> **TEXTE PROPOSÉ**
Où se trouve-t-elle ? D'où son nom lui est-il venu ?
Tout change. Tante Hanna pense à bâtir une maison pour les réunions.
La vallée de la misère transformée en place de fête et en champ, de
travail.
Il est temps que nous nous tournions vers les deux
points, qui devinrent à la fois, les appuis et le centre du travail si
béni que tante Hanna accomplit pour le Seigneur : la maison de
l'Elendstal. (vallée de la misère) et celle de la Riemenstrasse, dans
le quartier de l'Arrenberg.
Lorsqu'on arrive à Elberfeld, en venant de Cologne ou de
Dusseldorf, on passe entre deux hauteurs surmontées de tours, dressées
comme des sentinelles à l'extrémité sud-ouest de la vallée au fond de
laquelle la ville s'étale. Ces deux hauteurs sont
le Kiesberg et le Nutzenberg. Le Kiesberg est situé au sud de la
vallée, sa pente occidentale fait face au faubourg de Sonnborn,
maintenant incorporé à Elberfeld même. C'est là que s'ouvre une large
gorge, aujourd'hui de plus en plus occupée par de jolies maisons, mais
autrefois entièrement boisée, comme d'ailleurs tout le Kiesberg. Là
s'était établie une population qui n'avait pas trouvé à se loger
ailleurs ; gens pauvres et misérables, gens aussi, pour la
plupart, de la pire espèce. Une partie d'entre eux étaient venus des
provinces orientales de la Prusse, pour chercher de l'ouvrage dans les
fabriques de boutons et ils se trouvaient maintenant, cette industrie
ayant périclité, jetés sur la rue, sans logements et sans moyens
d'existence. Il s'y trouvait aussi des fabricants de balais, qui
exerçaient leur peu lucratif métier et toutes sortes d'autres miséreux
encore. Ils ne se mettaient pas en peine de savoir à qui appartenait
la forêt, et personne ne s'inquiétait d'eux. Ils s'étaient construit,
ou plutôt ils s'étaient creusé des huttes en terre glaise, où ils
menaient avec leurs enfants l'existence misérable d'êtres sans Dieu et
hors la loi. - Un jour, un représentant de la ville d'Elberfeld monta
Jusqu'à ce primitif campement, pour voir s'il n'y avait aucune
possibilité d'en retirer quelque impôt. Mais il
rentra à l'hôtel de ville en branlant la tête, et déclara qu'il
régnait là haut une pauvreté telle, qu'il ne pouvait être question
d'exiger une contribution des habitants de cette vallée qui mériterait
d'être appelée la « Vallée de la misère » (Elendstal). Le
nom est resté, mais il est devenu dès lors particulièrement cher aux
chrétiens du Wuppertal, car l'endroit qu'il désigne a vu couler des
flots de bénédiction. Comment cela s'est fait et quelle part tante
Hanna a pris à cette transformation, nous allons le raconter dans les
lignes qui suivent.

> **EXERCICES ÉCRITS**
a. Répondez aux questions suivantes à partir du texte sur la vallée de la misère.
(i) Quelles sont les deux hauteurs entre lesquelles on passe en arrivant à Elberfeld depuis Cologne ou Dusseldorf ?
(ii) Qu'étaient venus chercher dans les fabriques de boutons ceux qui arrivaient des provinces orientales de la Prusse ?
(iii) Qui a déclaré que la vallée mériterait d'être appelée la « Vallée de la misère » ?
b. Poursuivez le texte sur la vallée de la misère après sa dernière phrase.

> **DONNÉES**
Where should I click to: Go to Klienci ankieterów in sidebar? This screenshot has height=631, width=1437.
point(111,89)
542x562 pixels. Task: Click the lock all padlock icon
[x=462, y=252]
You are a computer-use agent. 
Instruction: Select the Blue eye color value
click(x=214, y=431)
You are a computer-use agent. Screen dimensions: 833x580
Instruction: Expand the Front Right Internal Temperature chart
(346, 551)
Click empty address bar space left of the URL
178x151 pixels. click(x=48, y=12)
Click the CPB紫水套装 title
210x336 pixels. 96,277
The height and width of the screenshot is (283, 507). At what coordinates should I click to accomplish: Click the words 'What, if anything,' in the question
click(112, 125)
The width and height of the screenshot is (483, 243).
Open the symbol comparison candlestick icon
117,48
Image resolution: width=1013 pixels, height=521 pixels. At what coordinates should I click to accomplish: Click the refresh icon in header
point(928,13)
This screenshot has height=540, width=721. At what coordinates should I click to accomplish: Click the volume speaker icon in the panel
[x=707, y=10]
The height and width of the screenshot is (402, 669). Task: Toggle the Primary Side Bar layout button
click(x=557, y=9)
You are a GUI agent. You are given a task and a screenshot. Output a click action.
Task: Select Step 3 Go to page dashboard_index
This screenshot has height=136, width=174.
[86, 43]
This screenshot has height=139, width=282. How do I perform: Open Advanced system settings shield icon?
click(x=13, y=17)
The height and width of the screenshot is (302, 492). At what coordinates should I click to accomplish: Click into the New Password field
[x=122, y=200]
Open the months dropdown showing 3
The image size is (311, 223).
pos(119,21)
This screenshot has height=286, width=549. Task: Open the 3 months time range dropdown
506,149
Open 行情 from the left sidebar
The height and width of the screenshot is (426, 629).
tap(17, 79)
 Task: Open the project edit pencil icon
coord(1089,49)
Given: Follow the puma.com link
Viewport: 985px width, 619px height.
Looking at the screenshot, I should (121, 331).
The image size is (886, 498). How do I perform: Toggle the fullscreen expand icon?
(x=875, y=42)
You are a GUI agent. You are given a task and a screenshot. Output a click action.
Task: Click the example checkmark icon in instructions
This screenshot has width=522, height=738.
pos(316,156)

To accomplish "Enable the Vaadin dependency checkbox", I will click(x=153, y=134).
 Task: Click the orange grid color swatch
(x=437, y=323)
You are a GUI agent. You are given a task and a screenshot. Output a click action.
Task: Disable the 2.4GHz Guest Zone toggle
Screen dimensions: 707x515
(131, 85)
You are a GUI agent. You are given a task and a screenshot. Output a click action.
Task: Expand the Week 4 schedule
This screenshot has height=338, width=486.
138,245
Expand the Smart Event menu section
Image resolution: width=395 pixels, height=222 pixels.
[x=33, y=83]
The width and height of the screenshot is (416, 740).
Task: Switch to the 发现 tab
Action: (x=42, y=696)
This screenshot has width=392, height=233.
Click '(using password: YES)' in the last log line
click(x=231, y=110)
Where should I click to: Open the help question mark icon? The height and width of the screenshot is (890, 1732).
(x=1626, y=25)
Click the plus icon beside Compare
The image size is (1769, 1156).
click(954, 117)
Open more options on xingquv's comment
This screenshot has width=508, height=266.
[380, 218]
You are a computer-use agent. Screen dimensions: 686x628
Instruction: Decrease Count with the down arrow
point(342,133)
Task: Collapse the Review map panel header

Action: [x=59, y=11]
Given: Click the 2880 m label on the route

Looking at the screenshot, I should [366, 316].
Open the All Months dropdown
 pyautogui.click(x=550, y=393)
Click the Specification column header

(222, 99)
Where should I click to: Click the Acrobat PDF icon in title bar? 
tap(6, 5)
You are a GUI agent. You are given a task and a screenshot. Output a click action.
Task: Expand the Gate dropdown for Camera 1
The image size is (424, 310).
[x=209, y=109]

> **RÉPONSES**
a.
(i) Le Kiesberg et le Nutzenberg.
(ii) De l'ouvrage.
(iii) Un représentant de la ville d'Elberfeld, à son retour à l'hôtel de ville.

b.
Ce doit être vers 1860 qu'Hanna Faust tourna ses regards
vers l'Elendstal. Elle se décida à porter aide et secours, et en tout
premier lieu l'Évangile de la grâce, aux pauvres et aux malheureux qui
s'y trouvaient rassemblés.
Un des membres de la compagnie nous a raconté ce
qu'étaient alors les huttes de la vallée de la misère :
« Afin de faire naître dans le coeur des jeunes gens
qui lui aidaient dans son oeuvre des écoles du dimanche l'amour pour
les hommes tombés le plus bas, tante Hanna les emmenait avec elle,
quand elle allait visiter les huttes misérables éparpillées dans la
forêt. Quelques pieux solides, fichés dans le sol, quelques
planches non rabotées en formaient les parois et le toit. Au milieu de
la hutte était une table branlante, chargée de quelques assiettes et
tasses ébréchées et deux ou trois chaises menaçaient de tomber en
ruine. Dans un angle on voyait une sorte de lit dont les parois de la
hutte formaient deux des côtés, les deux autres étant représentés par
de simples planches. Des feuilles étendues sur le sol nu tenaient lieu
de paillasse et de matelas et une vieille toile d'emballage en loques
représentait les draps. Père, mère et quelques enfants y couchaient
pêle-mêle... »
Tante Hanna n'ignorait point que les hommes qui
habitaient dans ces antres étaient terriblement grossiers et mauvais,
mais elle voulait leur venir en aide à tout prix. « Je savais
bien, disait-elle, qu'ils vivaient comme des païens, mais le Seigneur
ne m'a laissé ni repos ni trêve que je ne me fusse rendue auprès
d'eux. je me suis dit :
« Mets quelques cigares dans ta poche et vas voir
ces pauvres gens au nom de Dieu ! Quand j'arrive à la forêt je
vois quelques hommes assis par terre et buvant de l'eau-de-vie. À
peine m'ont-ils aperçue qu'ils se lèvent, et font mine de vouloir se
précipiter sur moi.
« Laissez-moi donc passer, je ne vous fais point de
mal, » leur dis-je.
« Que viens-tu donc faire ici,
toi ? » «
J'y viens, parce que je vous aime. »
Ils ne voulaient naturellement pas me croire, mais je
leur dis :
« Voyez, si vous consentez à me montrer mon chemin
d'une façon convenable, je vous donnerai des cigares. »
Cette promesse produisit l'effet désiré et après qu'elle
leur eût plusieurs fois prouvé ainsi son affection d'une façon
tangible, elle eut libre entrée dans la vallée de la misère.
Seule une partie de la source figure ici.